Child spotlight: Frezer’s story

Frezer Stanley is a 9-year-old boy from Kamgunda village in Dedza District, Malawi, whose experience shows what inclusive systems can unlock. Born with clubfoot in his right leg, Frezer struggled to stand or walk properly, and repeated efforts by his mother, Chimwemwe, to seek help at local facilities went unanswered due to limited services and financial constraints. By the time Frezer started school, frequent absences and teasing from peers had eroded his confidence and his mother had largely given up hope that his condition could be corrected.

Through Every Child Belongs, Frezer was referred to the hospital for surgery, received an orthosis (a supportive brace), and now benefits from regular physiotherapy delivered by trained community health workers. Today, he walks independently, attends school consistently, plays football with his friends, and is confident and happy again.

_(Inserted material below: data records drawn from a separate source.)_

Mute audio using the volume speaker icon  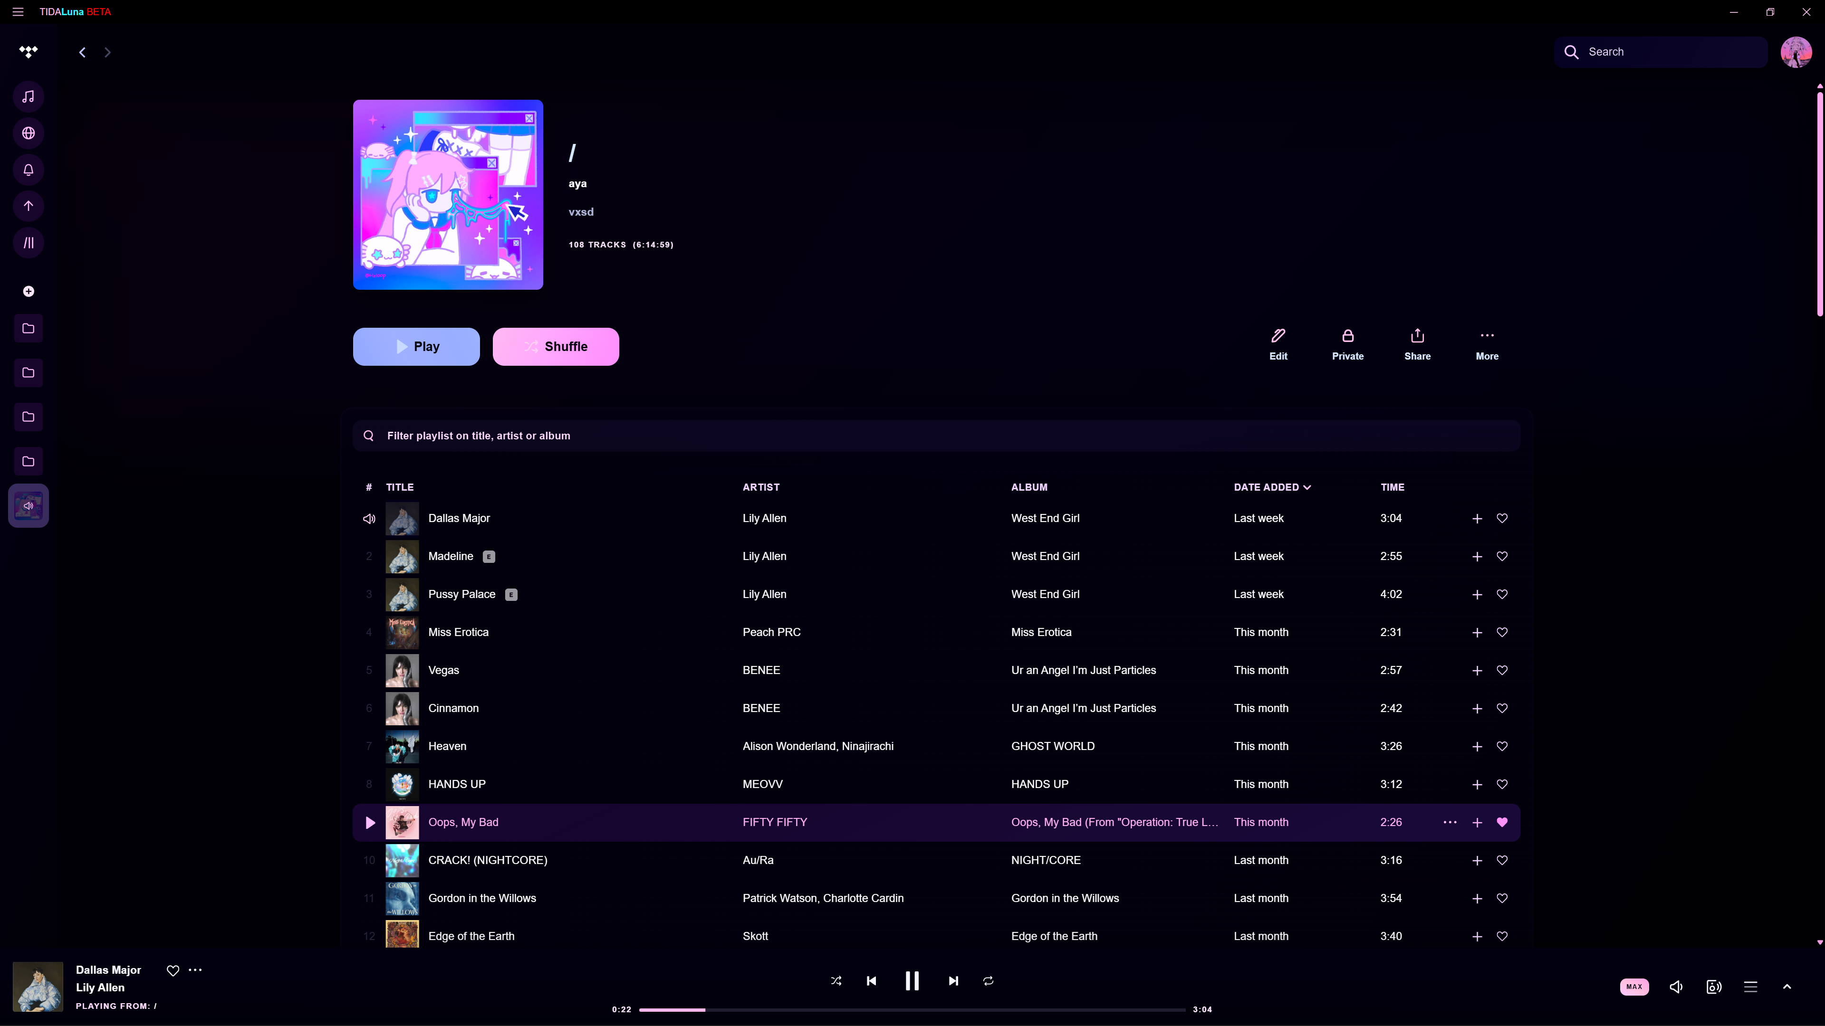point(1676,986)
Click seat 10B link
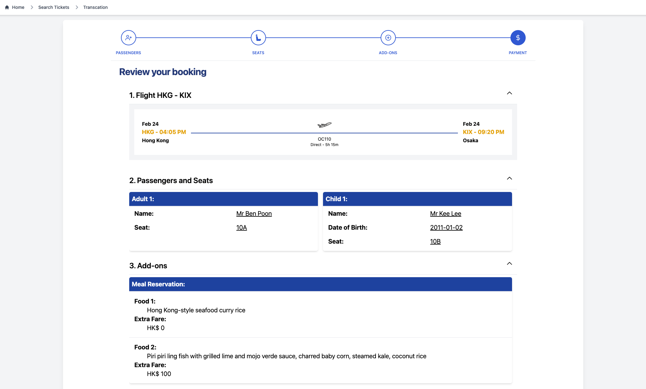This screenshot has width=646, height=389. 435,241
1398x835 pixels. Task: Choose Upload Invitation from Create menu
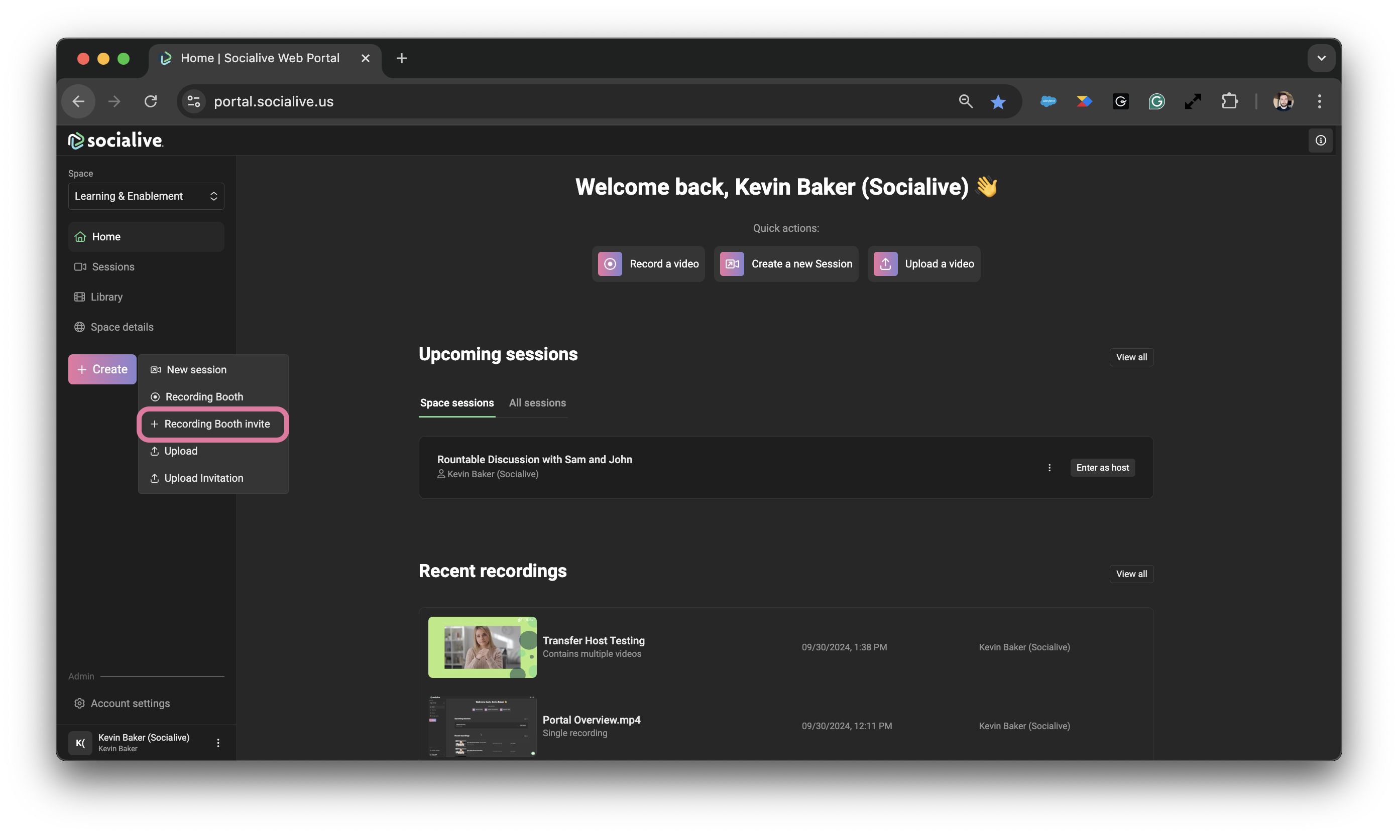(203, 478)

“Before the surgery, Frezer could barely walk, and other children teased him… Now he loves going to school again.”
Chimwemwe, Frezer’s mother

What this means for better development outcomes

When disability inclusion is treated as a system function rather than a project activity, outcomes improve across sectors. Early identification and coordinated case management increase participation in early childhood education, strengthen functional development, and reduce protection risks. Conversely, when systems fail early, exclusion accelerates — particularly in education — locking children out of opportunities by adolescence.

Every Child Belongs demonstrates what happens when systems align: children gain functional skills and greater participation in family and community life, caregivers experience improved well-being and confidence, and service providers reach more children at a lower cost.

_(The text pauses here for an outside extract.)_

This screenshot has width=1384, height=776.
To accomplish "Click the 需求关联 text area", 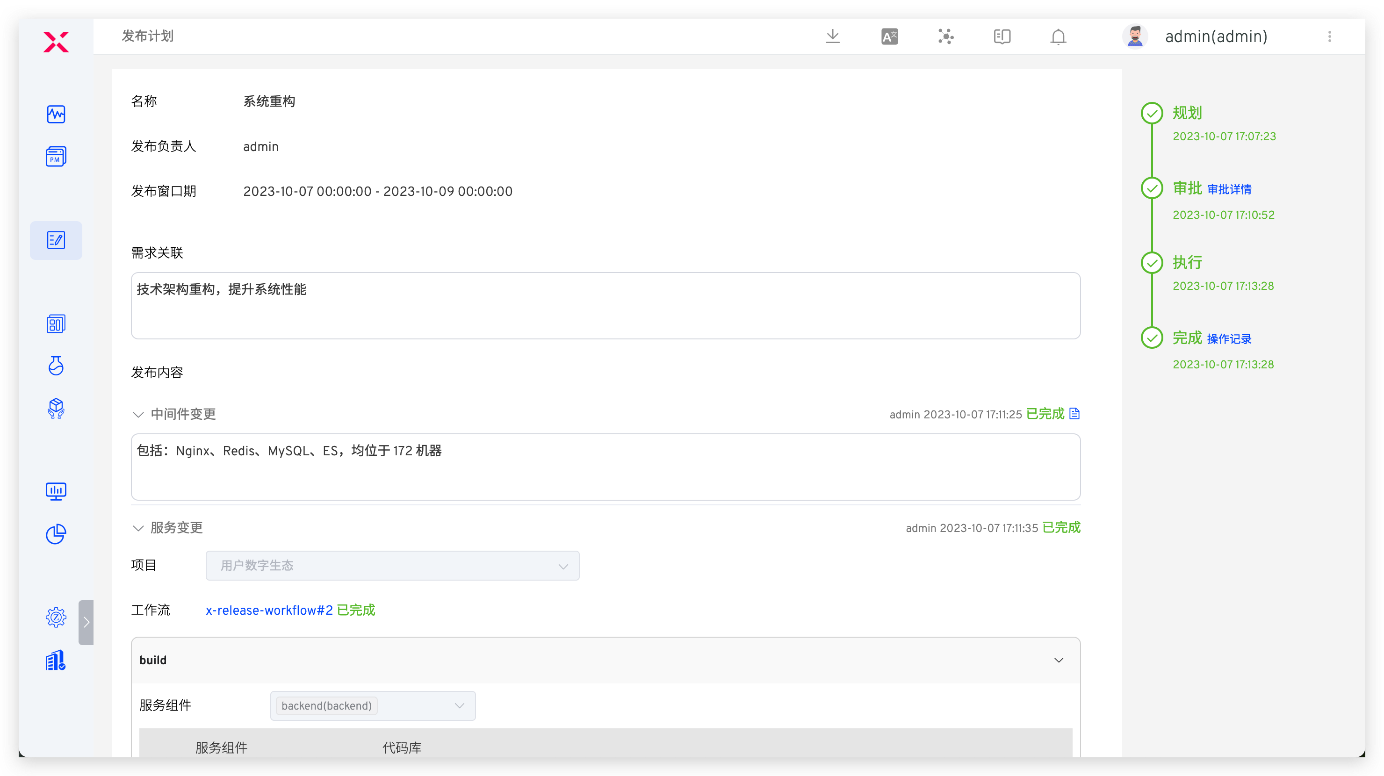I will click(606, 306).
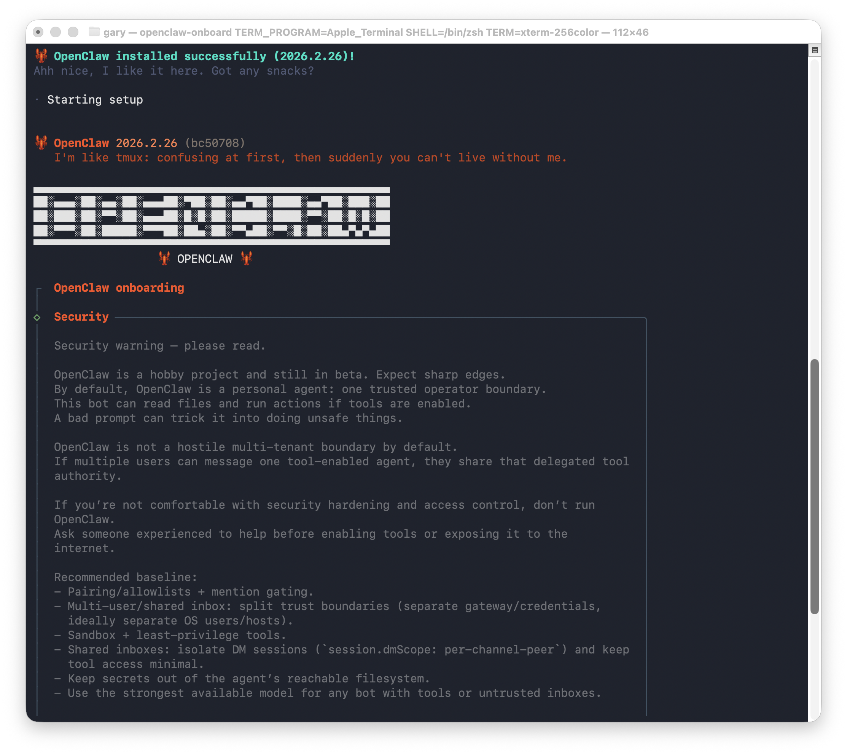The height and width of the screenshot is (754, 847).
Task: Click the split pane icon above scrollbar
Action: click(815, 51)
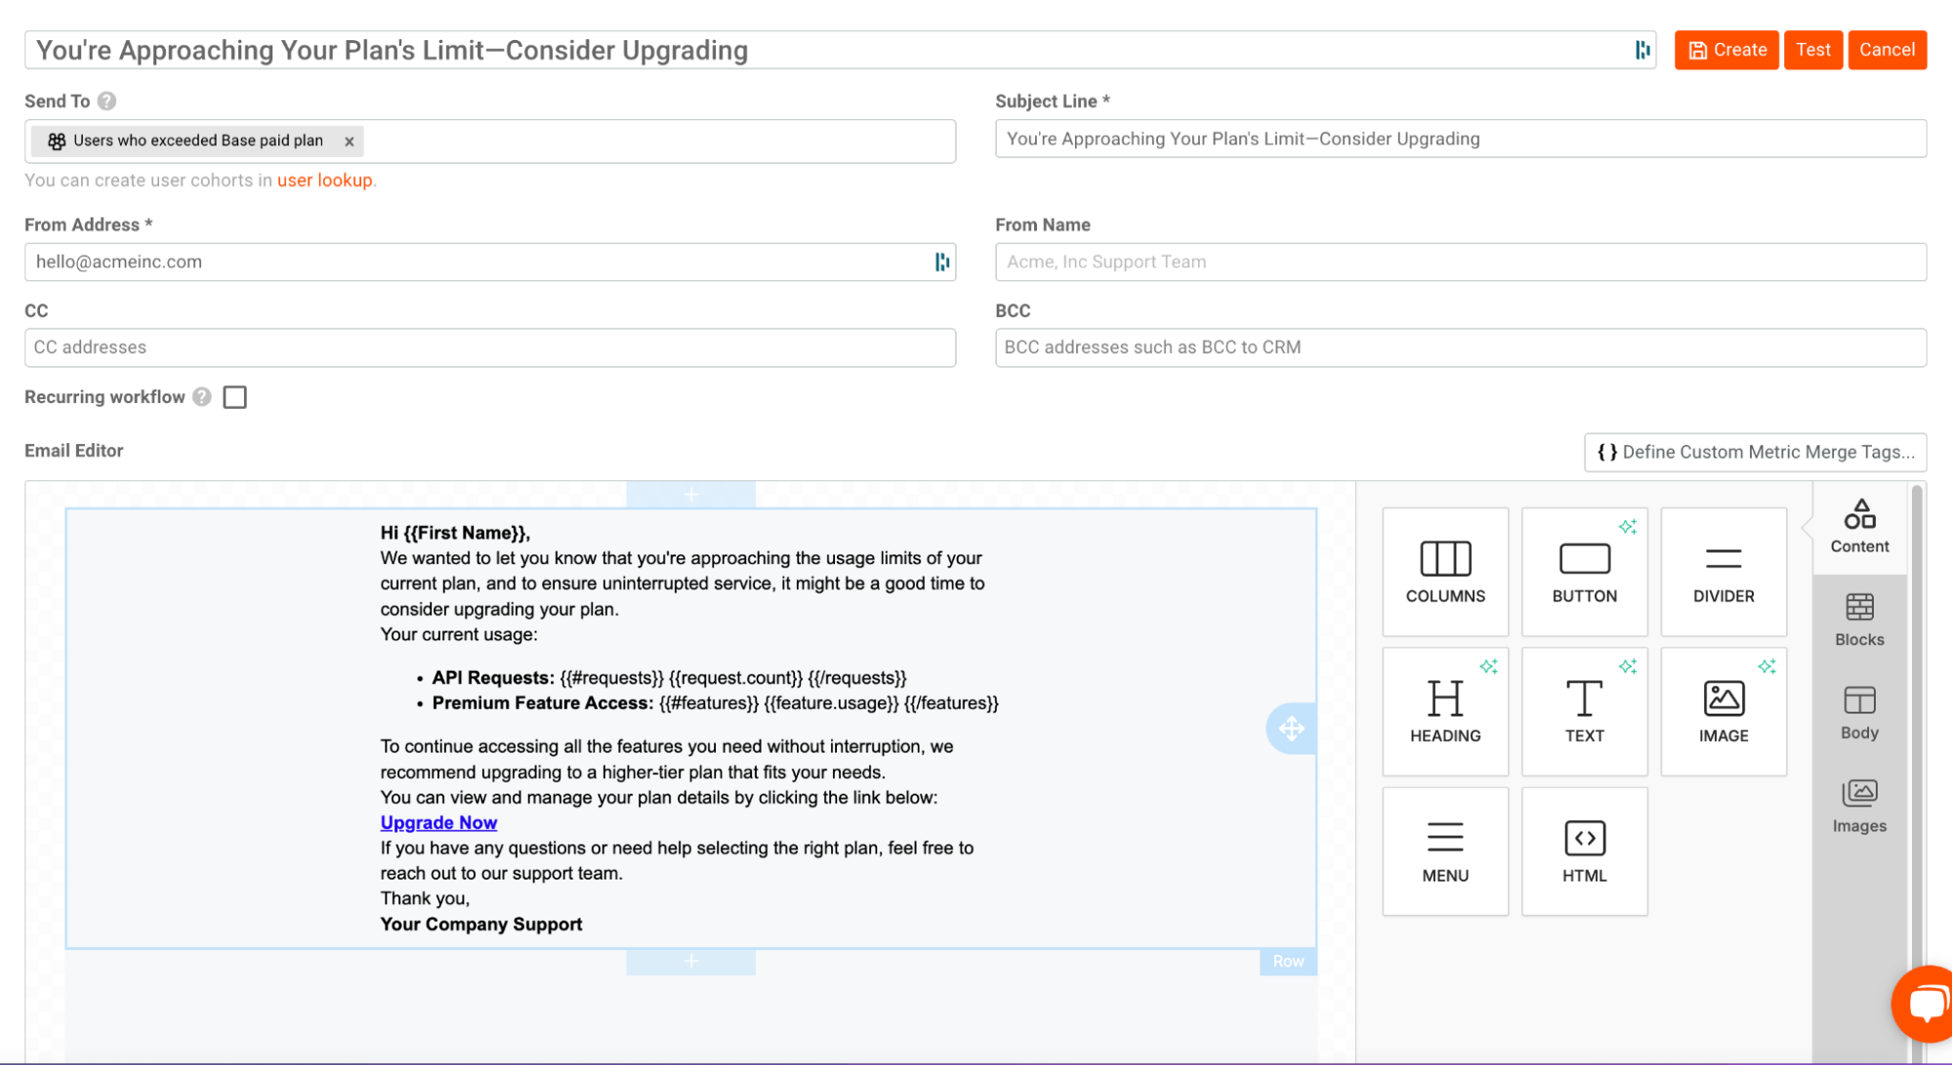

These results reflect what becomes possible when systems are designed to include, connect, and follow through — and point to what remains at stake when they are not.

Looking ahead: Policy priorities for leaders and practitioners

1. Institutionalize early identification and case management

With one in ten children affected, disability inclusion must be a planning baseline. Governments and partners should embed early identification and disability inclusive case management within primary health, child protection, and community systems — ensuring data informs policy, budgeting, and service planning.

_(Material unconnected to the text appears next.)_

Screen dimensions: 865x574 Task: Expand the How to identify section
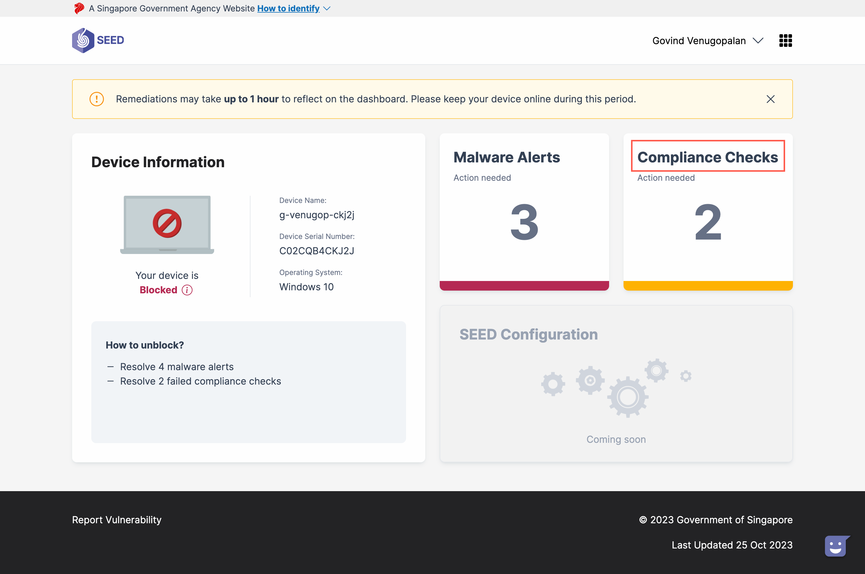(x=288, y=8)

2. Build referral systems that prevent compounding disadvantage

The steep rise in exclusion at secondary school level demonstrates what happens when referral systems break down. Policies must prioritize continuums of care, including screening before referral, clear service agreements, feedback mechanisms, and guidance when services are unavailable — so gaps are addressed rather than transferred to families.

3. Fund and formalize parent support groups as protective infrastructure

Given strong evidence of their impact on caregiver well-being and school participation, PSGs should be resourced, safeguarded, and linked to livelihoods, social protection, and local decision-making —especially where psychosocial difficulties and stigma are prevalent.

4. Measure what changes for children — not just what is delivered

Monitoring systems must shift toward participation, well-being, safety, and transitions, disaggregated by disability, gender, and poverty status. Tracking outcomes — not only activities — is essential to preventing children from becoming invisible as they age.